> **Task**
Reproduce verbatim the lines in the entries below, starting with the line that contains "You are a GUI" and continuing through the line that contains "This screenshot has width=1258, height=884.", with both of those lines included.

> **Task material**
+===+
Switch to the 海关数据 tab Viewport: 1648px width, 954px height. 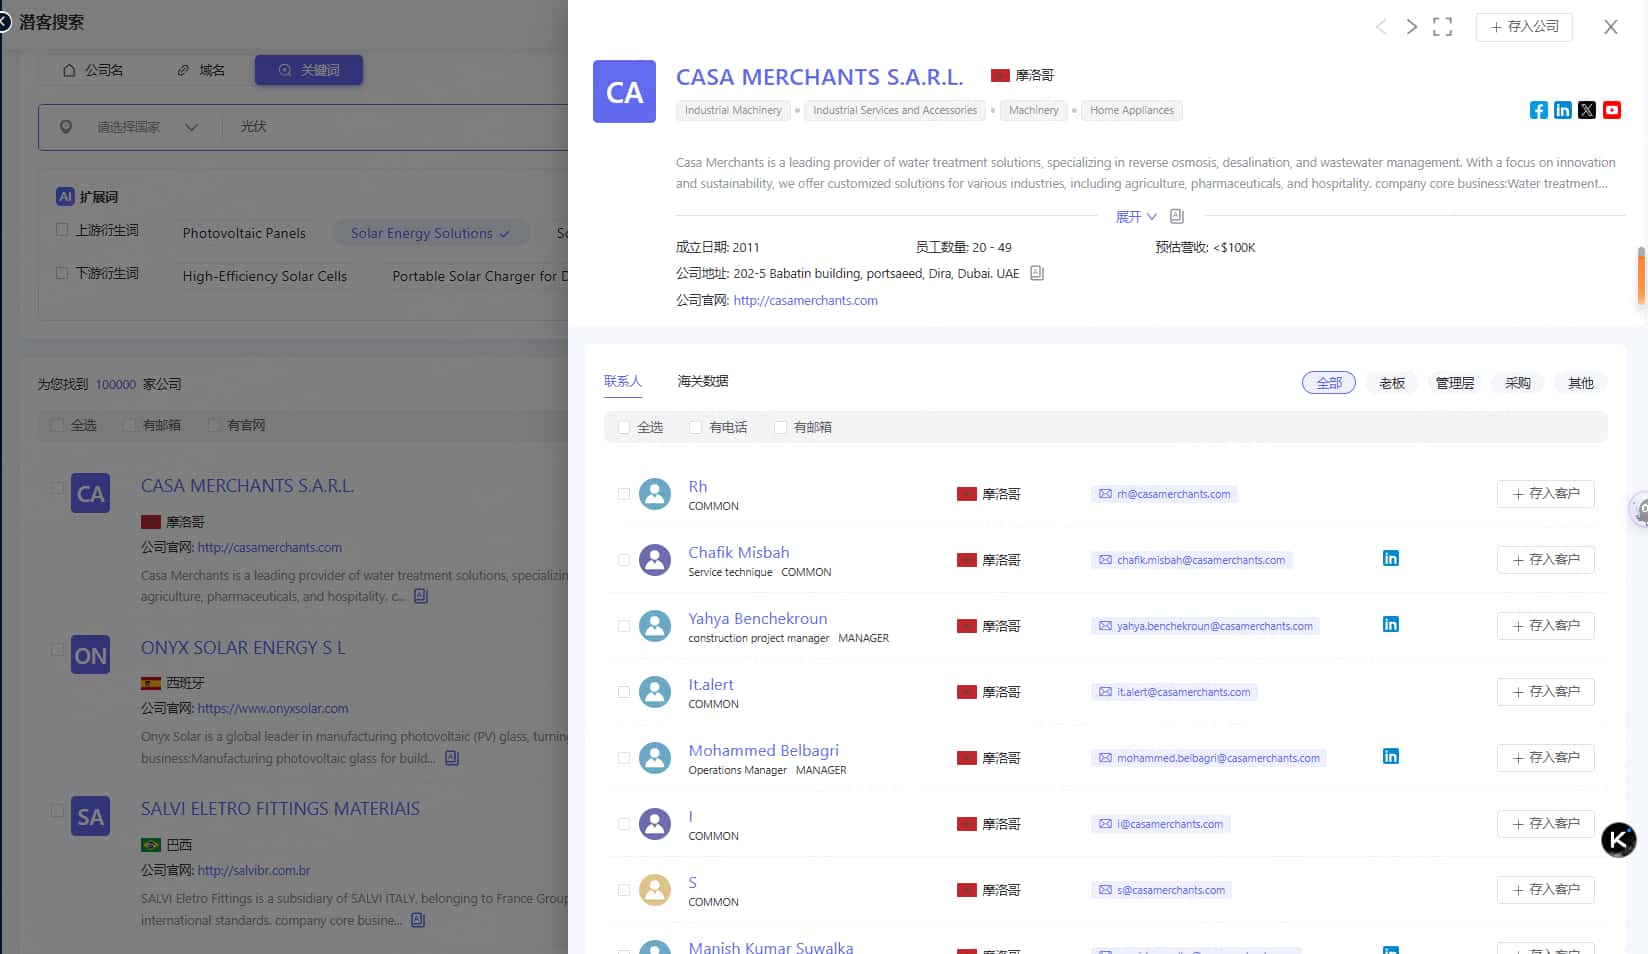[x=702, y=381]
+===+
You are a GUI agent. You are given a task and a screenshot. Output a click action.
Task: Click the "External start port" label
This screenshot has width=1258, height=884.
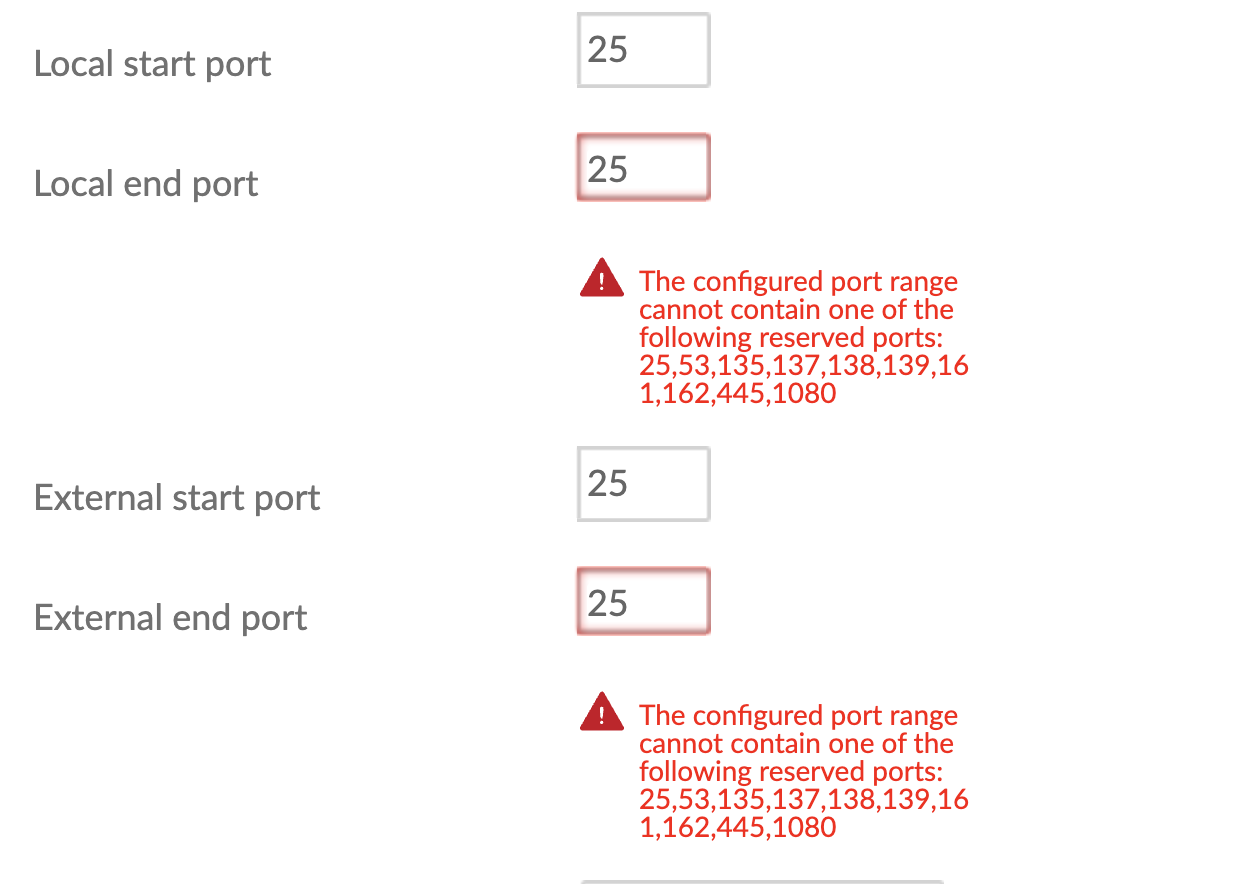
+===+
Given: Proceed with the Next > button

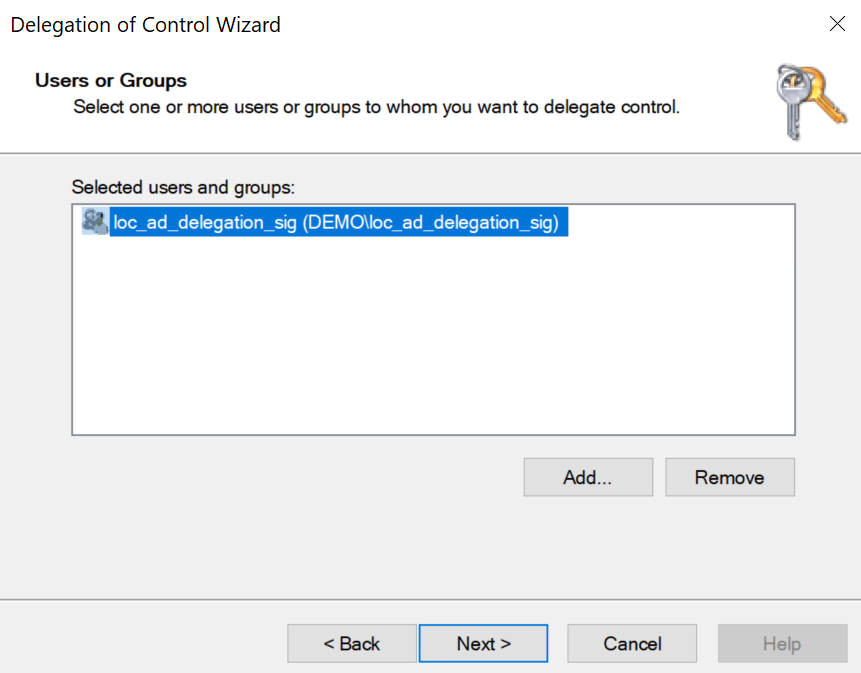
+===+
> **The result**
You are a GUI agent. You are given a task and a screenshot. Output a click action.
Task: Click the "External start port" label
This screenshot has width=1258, height=884.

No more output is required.